In fact, he’s a near-textbook example of how thousands of mostly black and Latino young adults and juveniles languish for months, even years, in America’s jails with high or no bail, receive shoddy or nonexistent legal counsel, and are browbeaten by harried, overworked and often indifferent public defenders and prosecutors to accept deals.
The Coalition for Juvenile Justice estimates that on any given day, nearly 30,000 youth between the ages of 14 and 18 are locked down in juvenile detention centers for interminably long periods awaiting disposition of their cases.
The young adult defendants are nearly always faced with excessively high bail, and for juveniles, no bail. Juveniles are considered wards of the court, and pre-trial release is solely at the discretion of the judge.
In one study, the Sentencing Project found that blacks on average were held for a year or more without any action on their case.
A San Francisco study of 1,500 high-risk youth found that youths placed in alternative-to-detention programs had a far lower recidivism rate than youth who remained incarcerated while awaiting sentencing.
The United Nations Human Rights Committee, Amnesty International, Human Rights Watch and other international legal and human rights groups have fiercely condemned excessive pre-trial imprisonment in the United States and other countries.
They have labeled it a gross violation of civil liberties.

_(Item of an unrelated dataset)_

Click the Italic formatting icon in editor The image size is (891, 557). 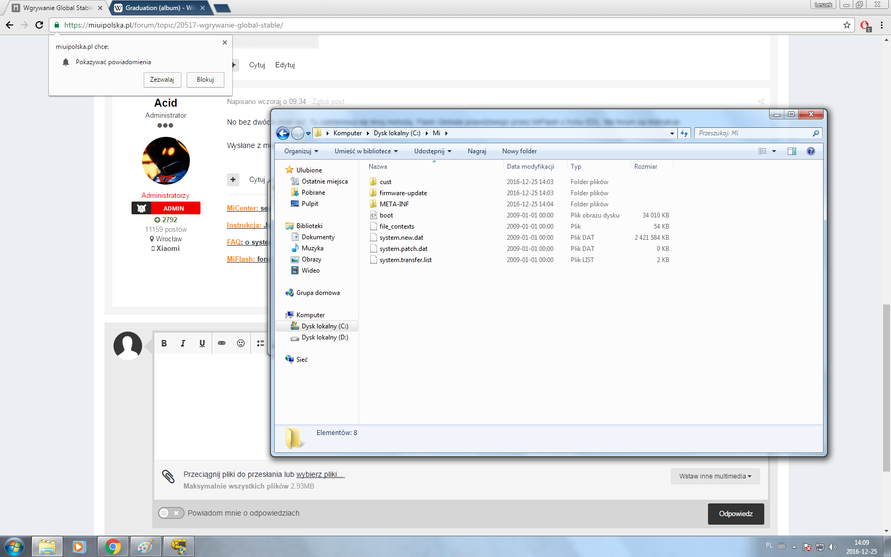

It also mocks the U.S. Constitution’s precept of a defendant’s right to a speedy trial.
The outrage and condemnation of international legal and human rights bodies, and the efforts by some states at reforms in the way defendants awaiting disposition of their cases are handled, is welcome.
However, it won’t do much to ease the anxiety of Pomier’s family. They have waited for nearly four years to find out his legal fate. Unfortunately, there’s no sign that their wait will end any time soon.
Earl Ofari Hutchinson is a syndicated columnist, author, political analyst and social issues commentator.